Inherited defects resulting from mutant genes or chromosome abnormalities tend to occur in patterns of inheritance. Such patterns include dominant (in which the defect will occur if either parent supplies an abnormal gene to its offspring), recessive (in which both parents must supply an abnormal gene) or others, such as sex-linked (in which the gene is nearly always associated with the X chromosome and not the Y chromosome).
Some common diseases or disorders caused by genetic defects include deficiencies of particular enzymes that lead to the body’s inability to perform normal metabolic functions, and chromosome abnormalities that can result in sterility, abnormal growth or development, or fetal death. Viruses, certain drugs, and radiation are common causes of chromosomal damage.
The complex interaction between genetic and environmental factors is being studied and is becoming better understood.

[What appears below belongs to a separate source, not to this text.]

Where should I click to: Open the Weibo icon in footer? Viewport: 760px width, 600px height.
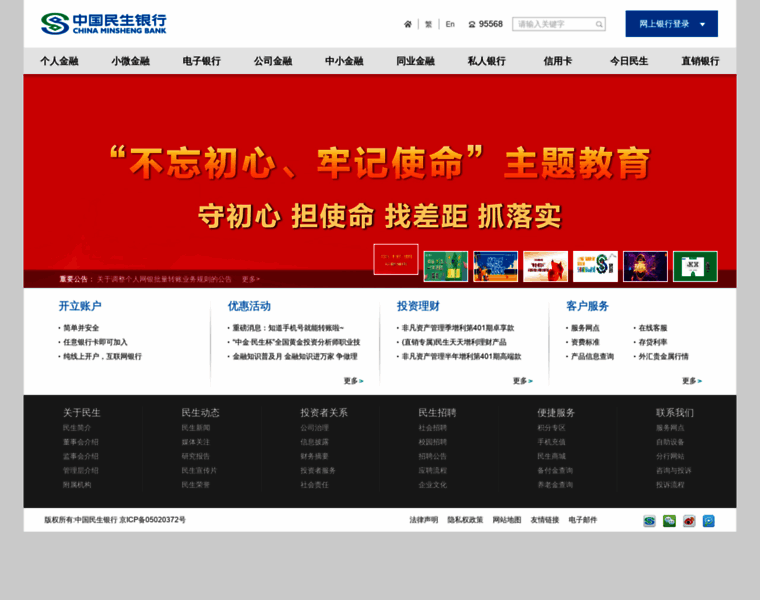[689, 521]
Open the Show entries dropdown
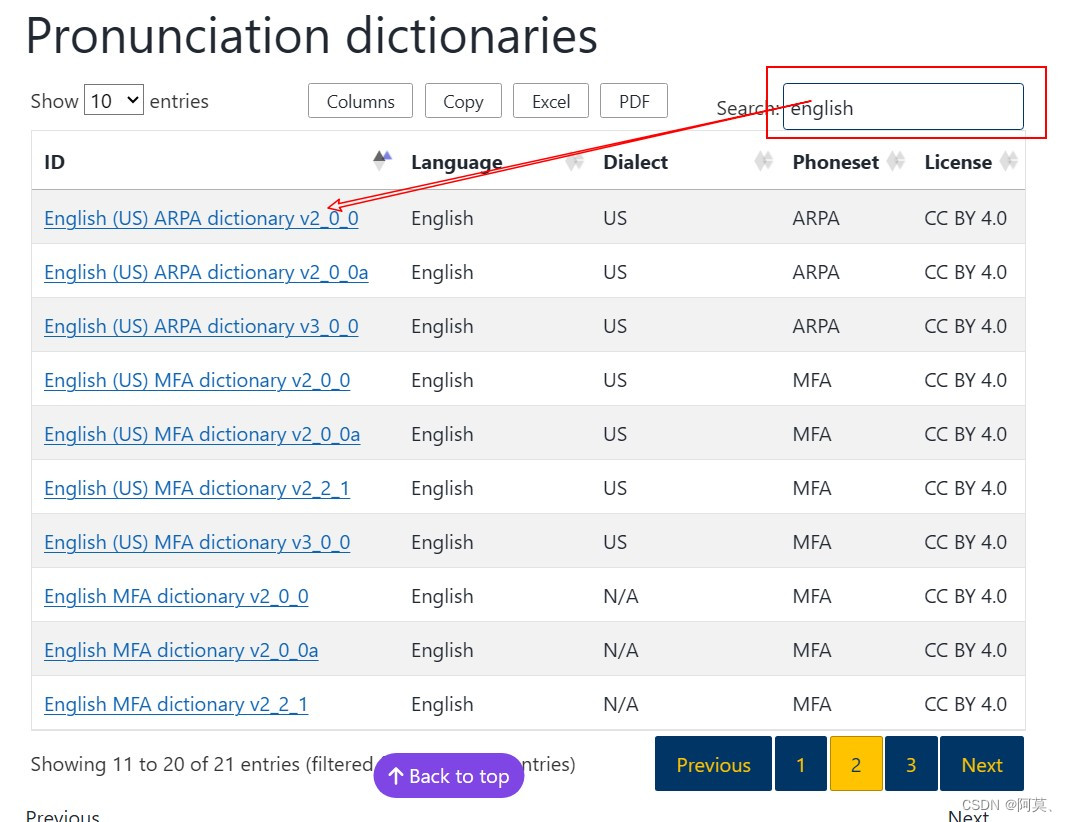 pyautogui.click(x=113, y=100)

Factors that tend to produce abnormalities in body formation include toxic plants (such as poison hemlock, which may contribute to contracted tendons in foals), viral infections that occur during pregnancy, drugs, trace elements, nutritional deficiencies, and physical agents such as radiation, abnormally high body temperature, uterine positioning, and twisting of the umbilical cord. These factors may be difficult to identify. They often follow seasonal patterns and stress and may be linked to maternal disease. They do not follow the pattern of family inheritance that is shown by genetic changes.